_TASK INSTRUCTIONS_
Set down the data below exactly; pictures stay out.

_INFORMATION SUPPLIED_

---------------

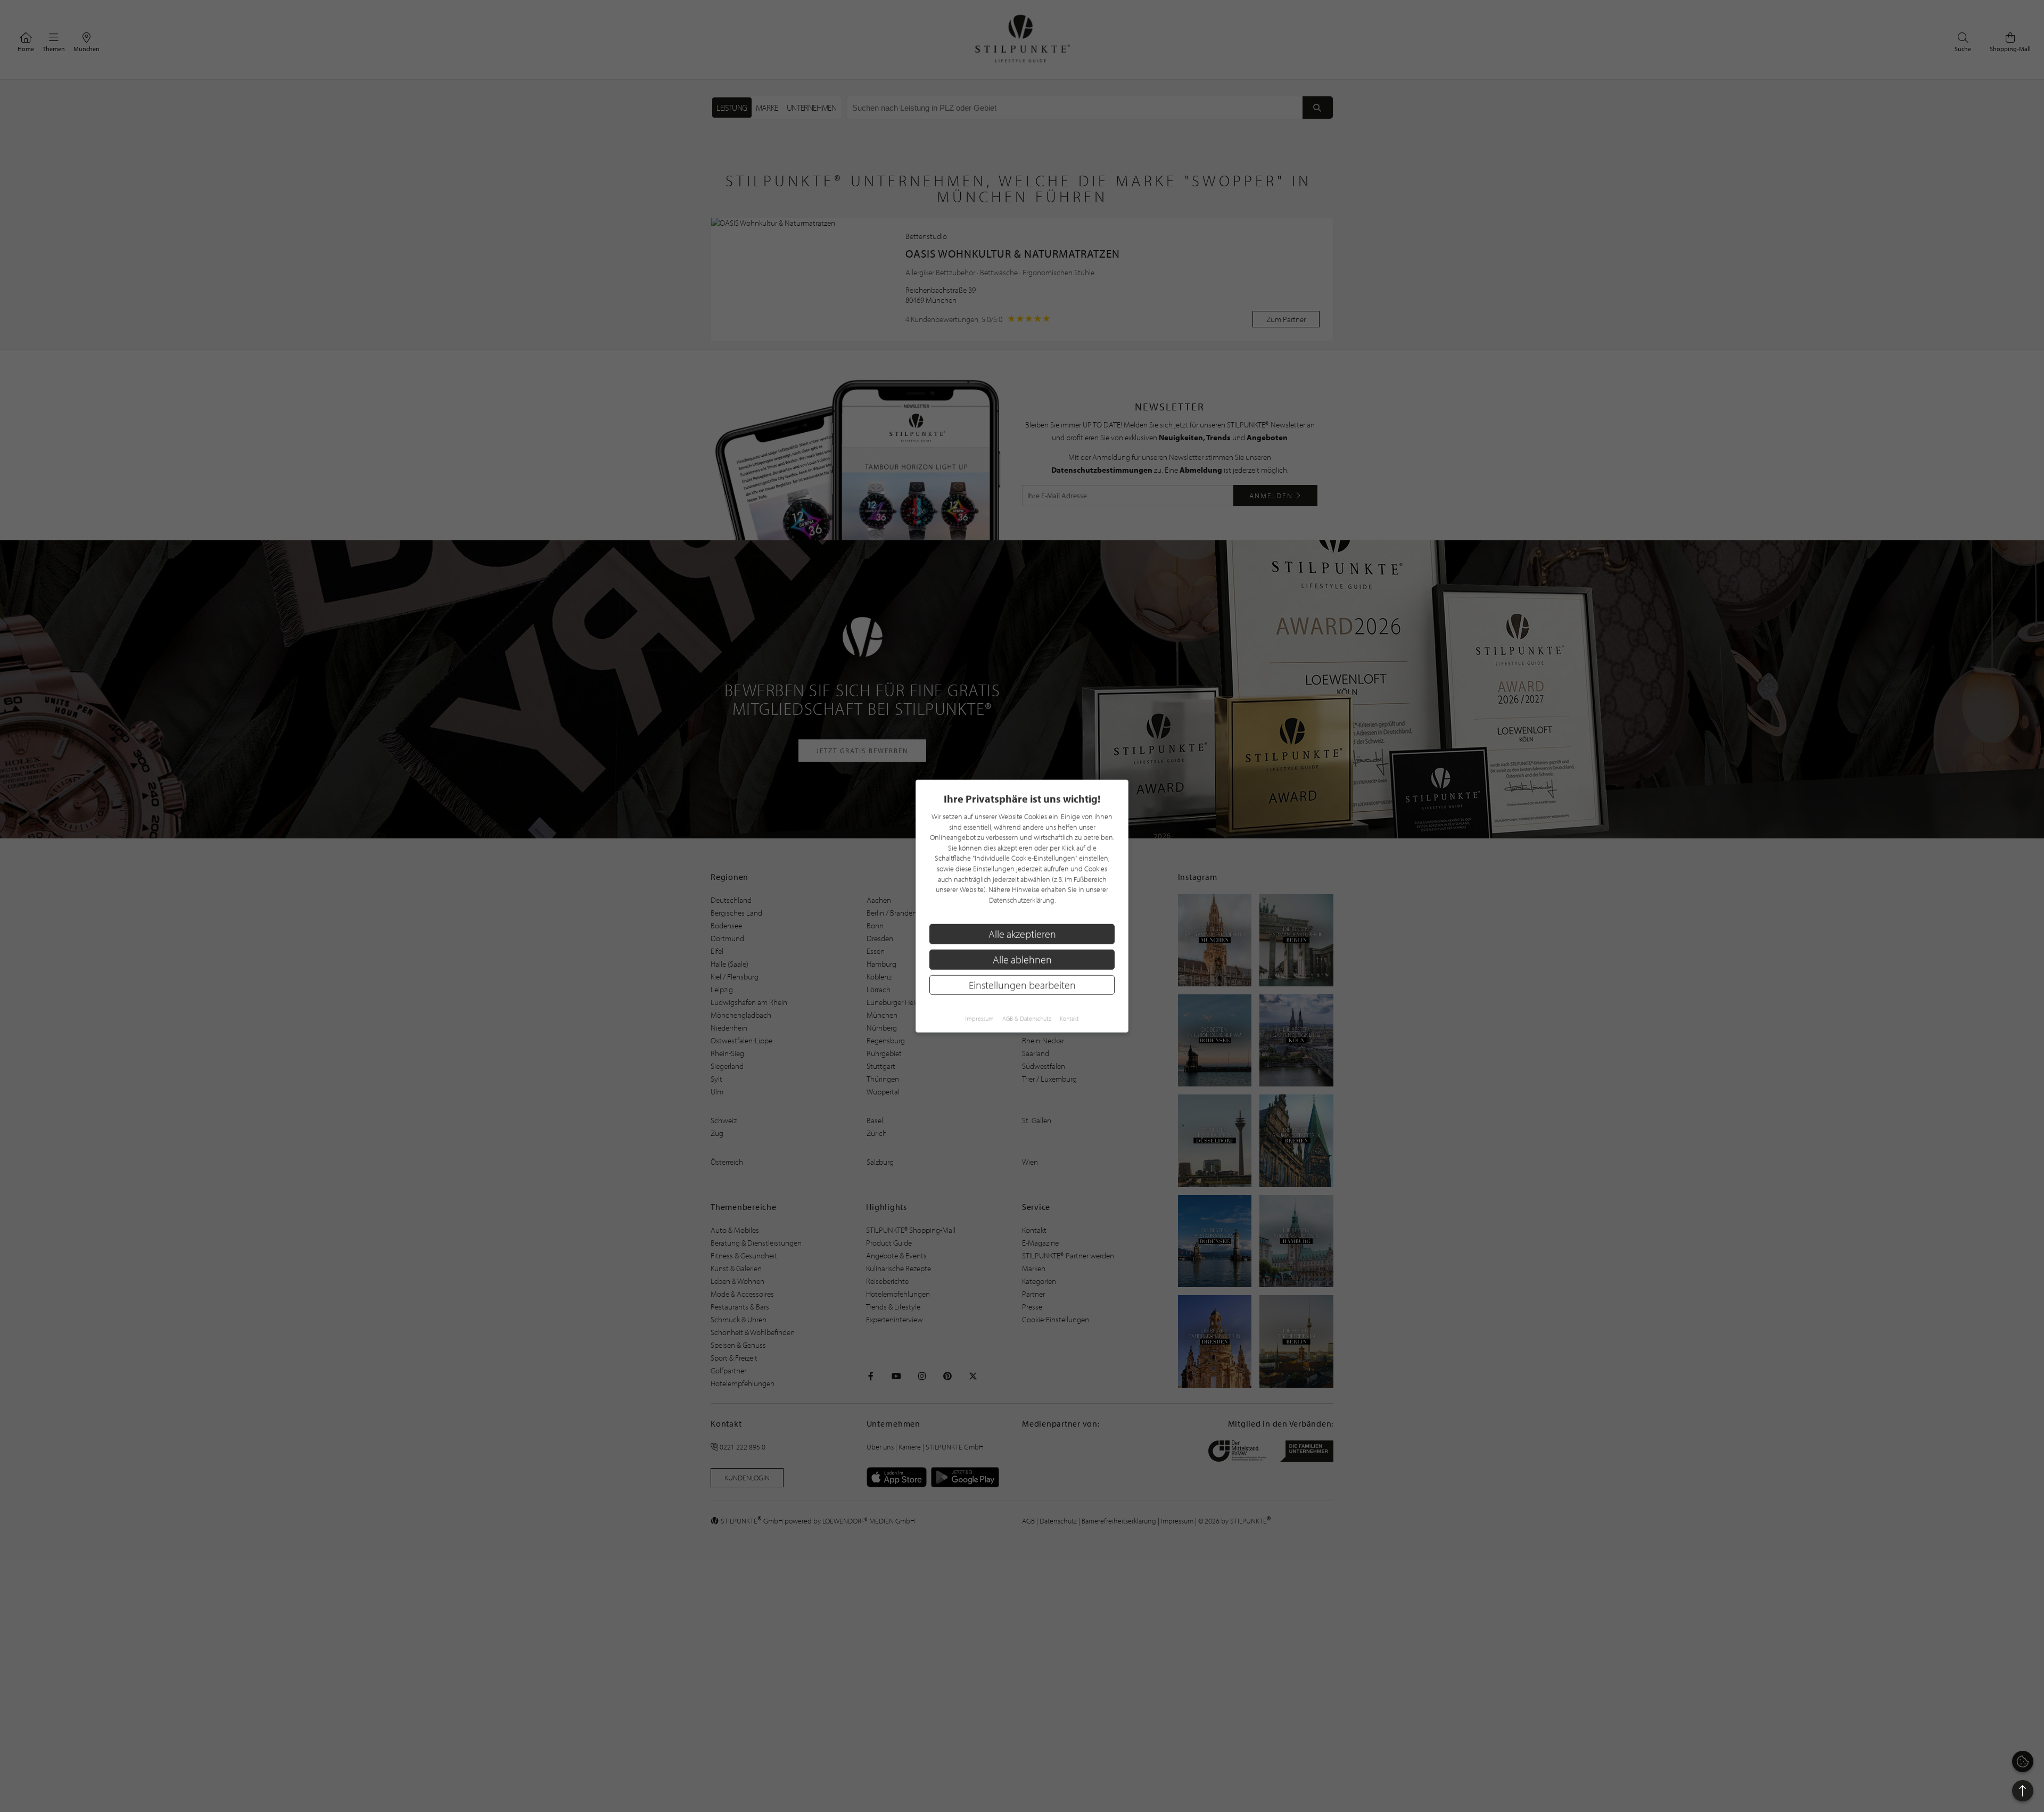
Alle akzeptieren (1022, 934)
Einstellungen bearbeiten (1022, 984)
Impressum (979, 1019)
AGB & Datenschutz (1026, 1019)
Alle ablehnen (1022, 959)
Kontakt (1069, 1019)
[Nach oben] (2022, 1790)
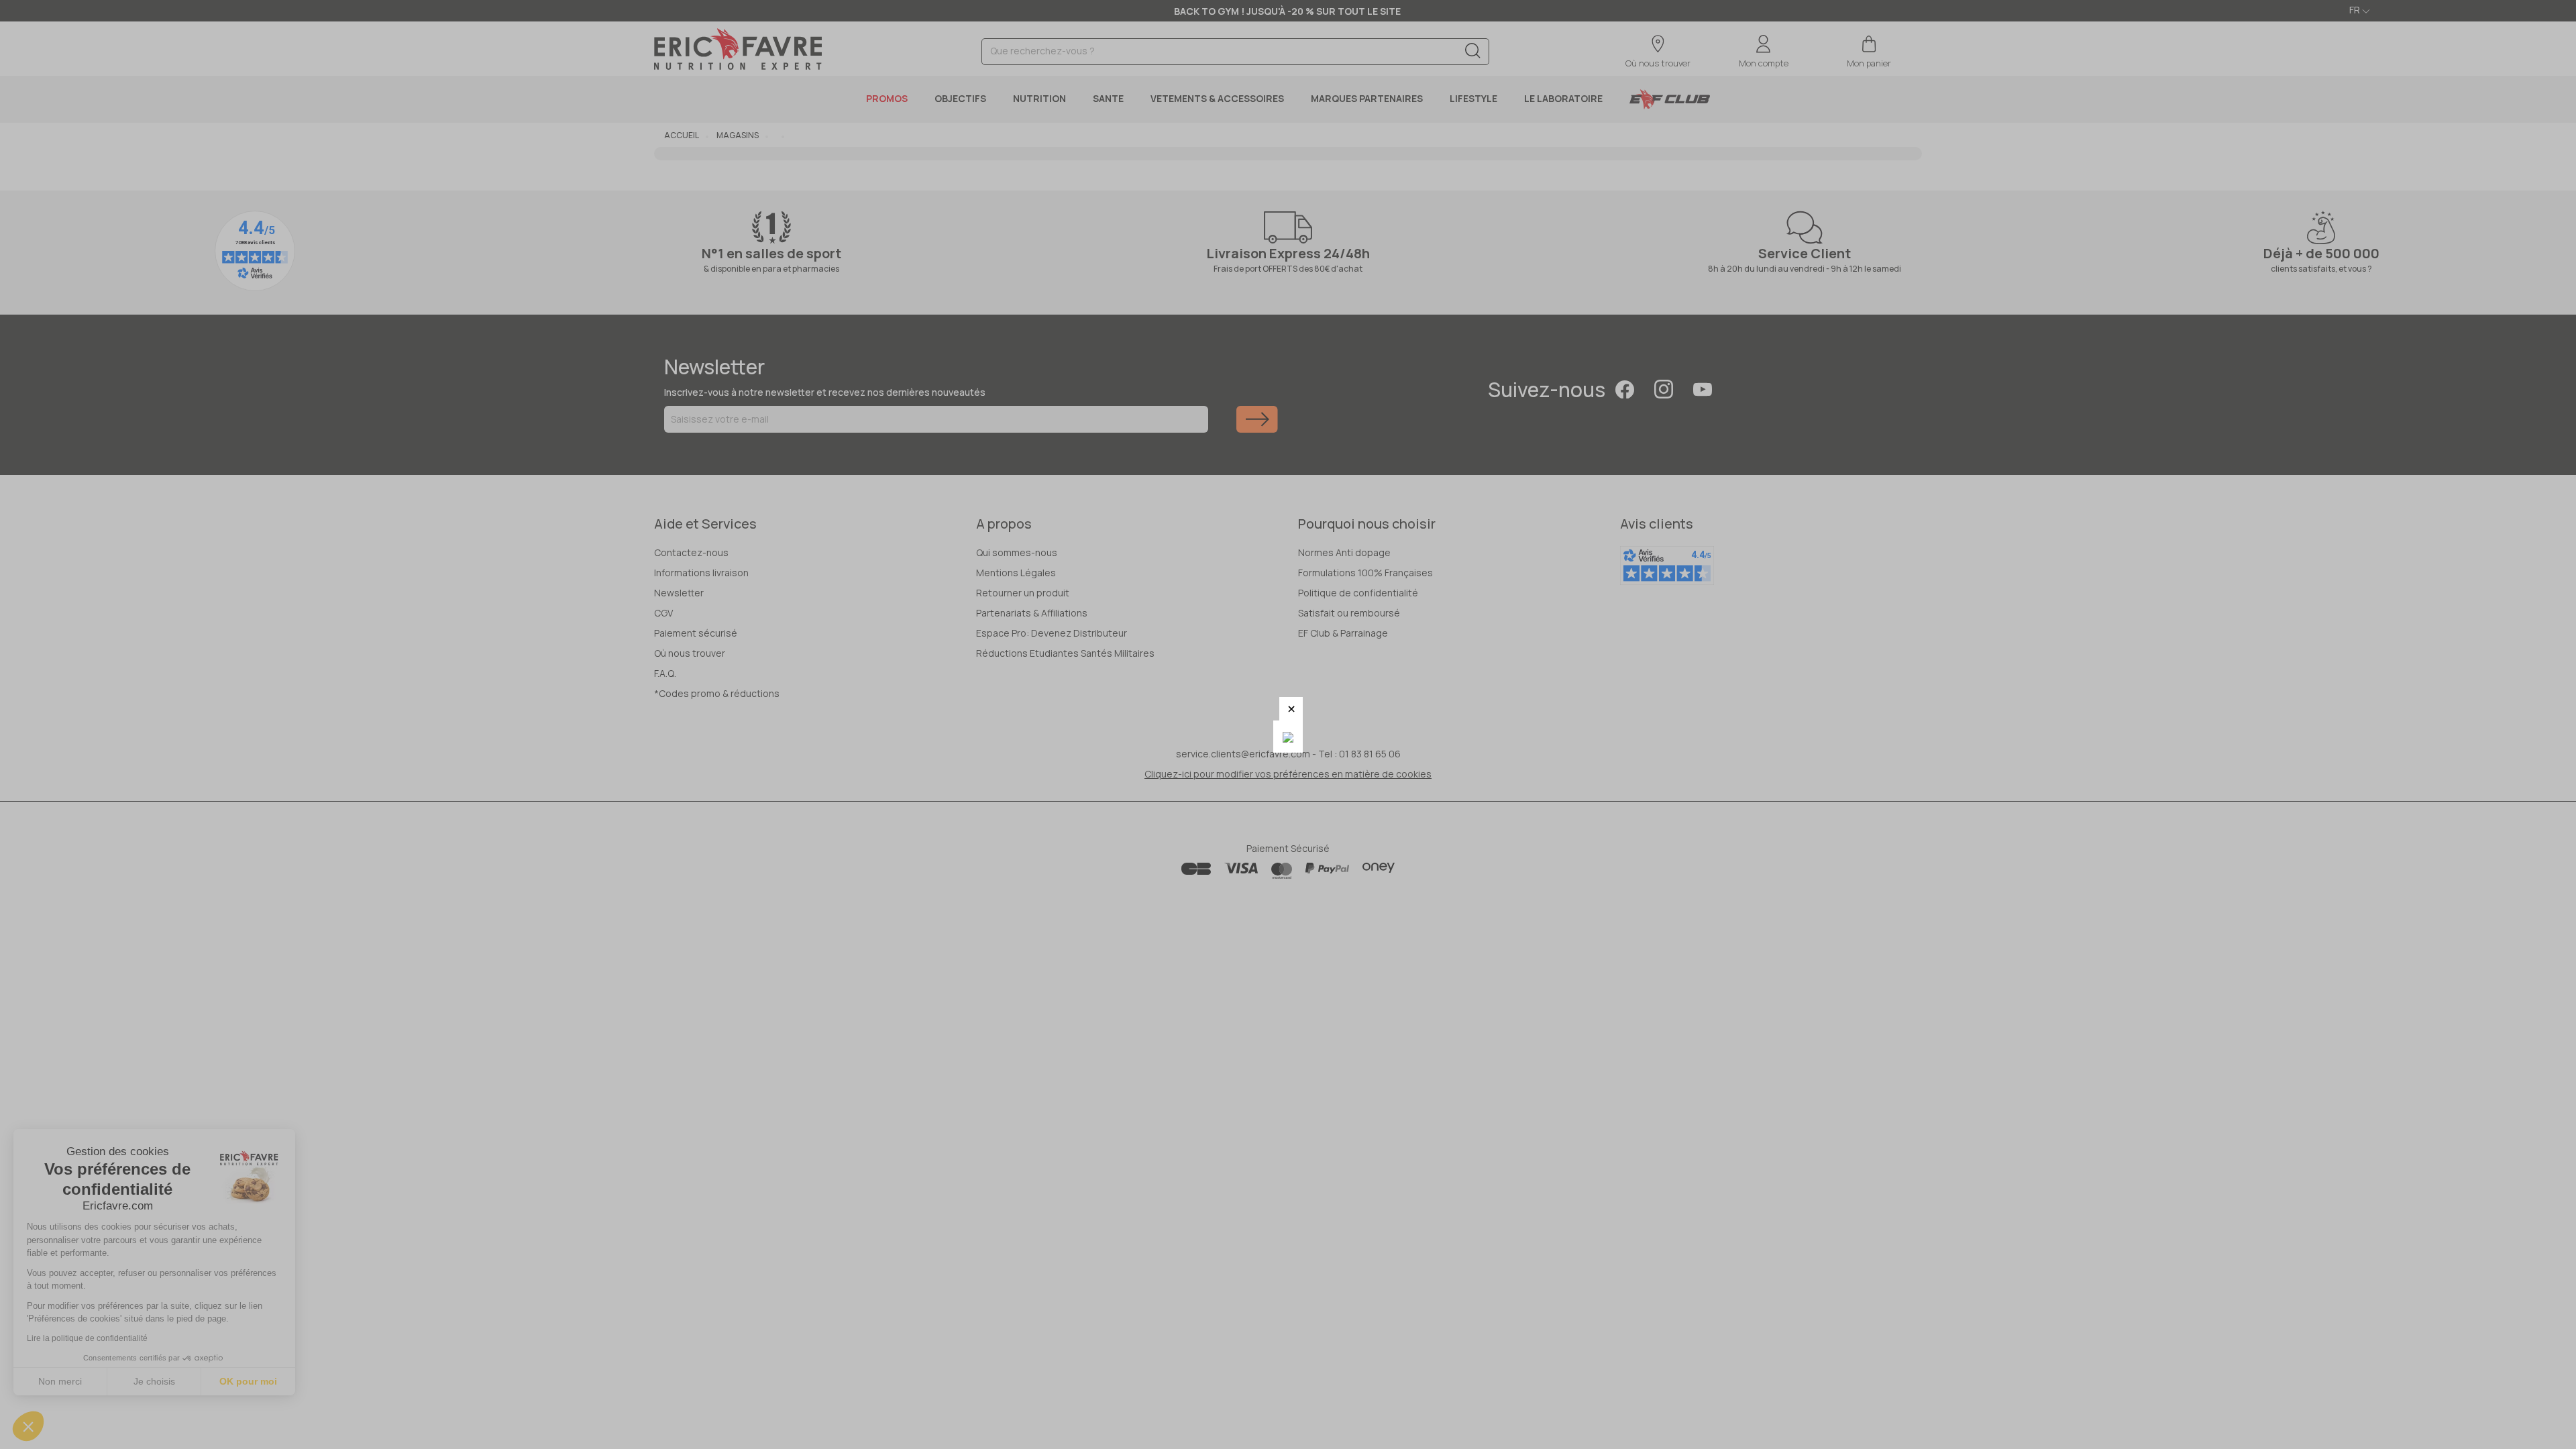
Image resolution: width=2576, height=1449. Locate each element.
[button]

---------------

_SOLUTION TO THE PROBLEM_
Alle akzeptieren (1022, 934)
Einstellungen bearbeiten (1022, 984)
Impressum (979, 1019)
AGB & Datenschutz (1026, 1019)
Alle ablehnen (1022, 959)
Kontakt (1069, 1019)
[Nach oben] (2022, 1790)
Image resolution: width=2576, height=1449. Locate each element.
[button]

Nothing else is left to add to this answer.